Timing is everything when it comes to checking ewe udders for abnormalities and making a culling decision based on what you can see and feel.

Massey University veterinarian and researcher Kate Griffiths says Massey research into udder health suggests as many as 85% of farmers are checking udders at some point in the year, but there are no clear guidelines or agreement on what to look for, and more importantly, what to cull for.

Their plan is to produce an udder check video which helps farmers score udder faults and improve culling decisions. The video is being developed using data collected from an ongoing research project involving 1200 ewes.

With funding from Beef + Lamb New Zealand and the C Alma Baker Trust she hopes to have the video finalised before ewe mating starts in 2020.

The work to date initially focused on examining the range of udder and teat faults, and assessing the frequency they occur in. The Massey research has found that udder defects are relatively common in mixed-age ewes, ranging from 2-7%.
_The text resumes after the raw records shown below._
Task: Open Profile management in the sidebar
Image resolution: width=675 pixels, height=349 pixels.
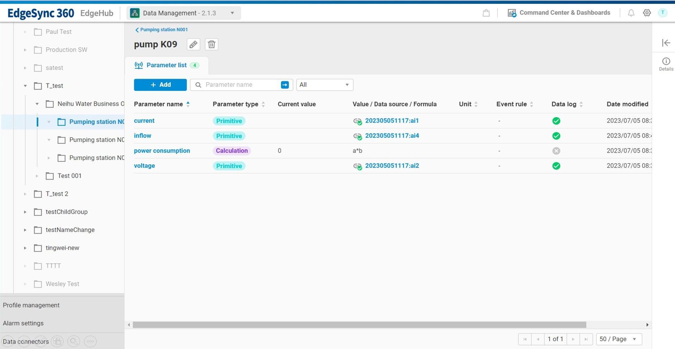Action: pyautogui.click(x=31, y=305)
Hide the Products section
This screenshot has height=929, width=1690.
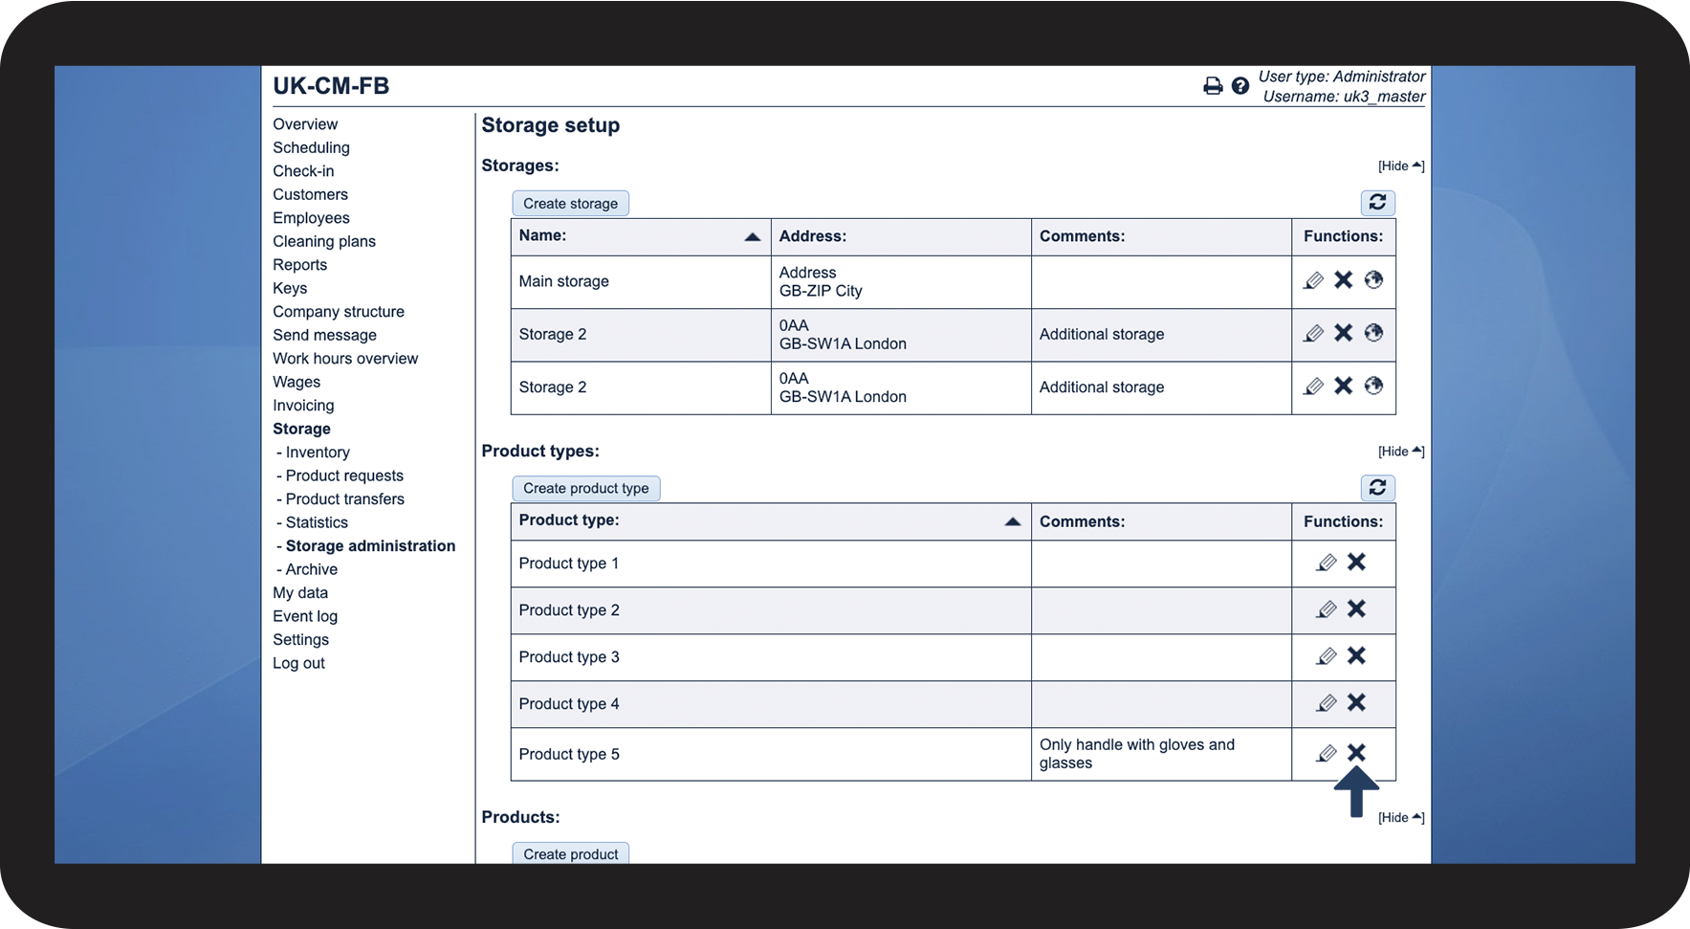click(1401, 818)
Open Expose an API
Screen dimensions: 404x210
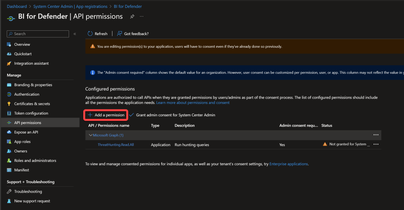click(26, 132)
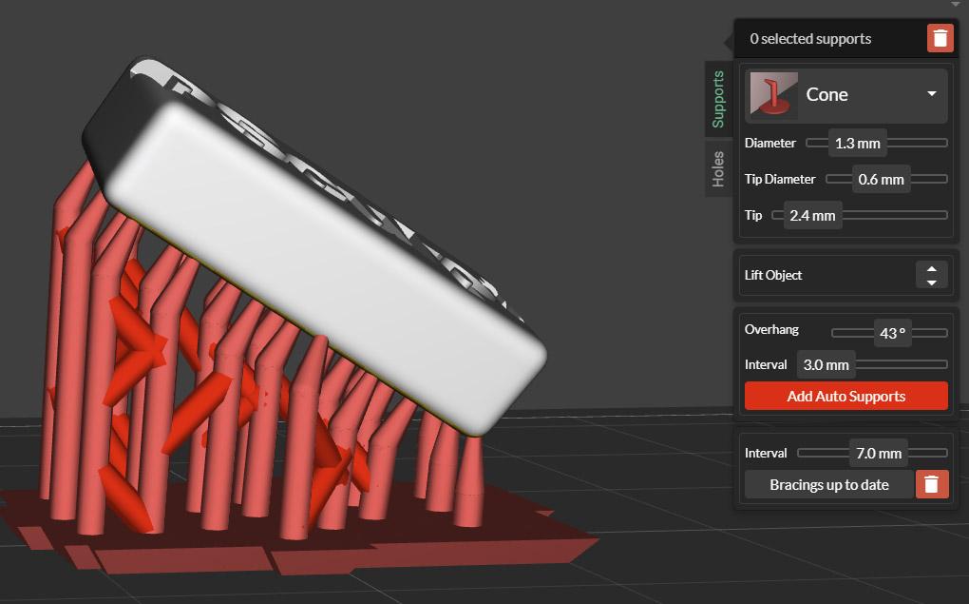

Kate’s work has highlighted the relationship between the score for a ewe’s udder, and the survival and growth of that ewe’s offspring.

“Initially, we palpated each udder on all 1200 ewes in the trial, then looked at things like udder depth, suspension of the udder, teat symmetry, placement, length and width,” she says.

Each ewe udder was palpated four times a year – pre-mating, set stocking time, docking and weaning –then lamb performance data was collected from birth through to weaning.

“We got great linking data to relate lamb survival and growth back to udder scores. Linking this back to the pre-mating score was important because farmers want to predict future performance and make decisions before ewes are mated,” Griffiths says.

The results of this work were very revealing when it comes to lamb mortality and the relationship between pre-mating and post-lambing udder score.

Lambs born to a ewe whose udder was hard on one or both sides at pre-mating had a 30% probability of mortality.

Lambs born to a ewe with lumps in one or both sides of her udder had a 40% probability of mortality.

Lambs born to ewes with ‘normal’ udder had a 12% probability of mortality.

“One message here is that if farmers are already scoring udders after lambing, then they could add a pre-mating check and have the option of eliminating some higher risk ewes at that point if they wanted to.”

Lambs born to ewes with lumpy or hard udders grew an average of 25g/day slower than normal udder lambs. The range was 5-35g/day difference.

“So, that’s just adding to the story. They will live but they will grow slower.”

Over a 100-day lactation period, those lambs would be 2.5kg/head on average lighter at weaning. If sold into the store market at weaning, that could be $8-$10/lamb lost.

“Remember, that is just the lambs that survive, so that needs to be included in any analysis,” Griffiths says.

When it comes to best timing for udder checking, Griffiths says if feed supply allows, a check 4-6 weeks after weaning is ideal.

“We found that of the ewes that have lesions at weaning, about 86% had the same lesions 4-6 weeks later.”

But more importantly, some ewes had developed new udder lesions in that period as well, suggesting that a cull 4-6 weeks after weaning is better than immediately at weaning.

“If farmers are running short on feed, then a check at weaning and cull at that point makes better sense. But if it’s feasible, you could do it twice, at weaning and then again 4-6 weeks later.”

However, Griffiths says it is important that ewes retained for breeding are re-assessed before mating the following year.

Further research will also include financial modelling.

“There’s a lot more we could investigate in time, from how ewes are fed leading up to weaning to feed differences, and whether or not lesions show up each year in the same place on the udder,” she says.

“How ewes are dried off comes up a lot, because farmers think of drying off dairy or beef cows. We don’t know the answer to that yet.”

“We have done lot of bacterial cultures here and we know it’s a real mixed bag of bacteria in a ewe’s udder, but we can’t really offer anything yet on post weaning mastitis prevention for instance,” she says.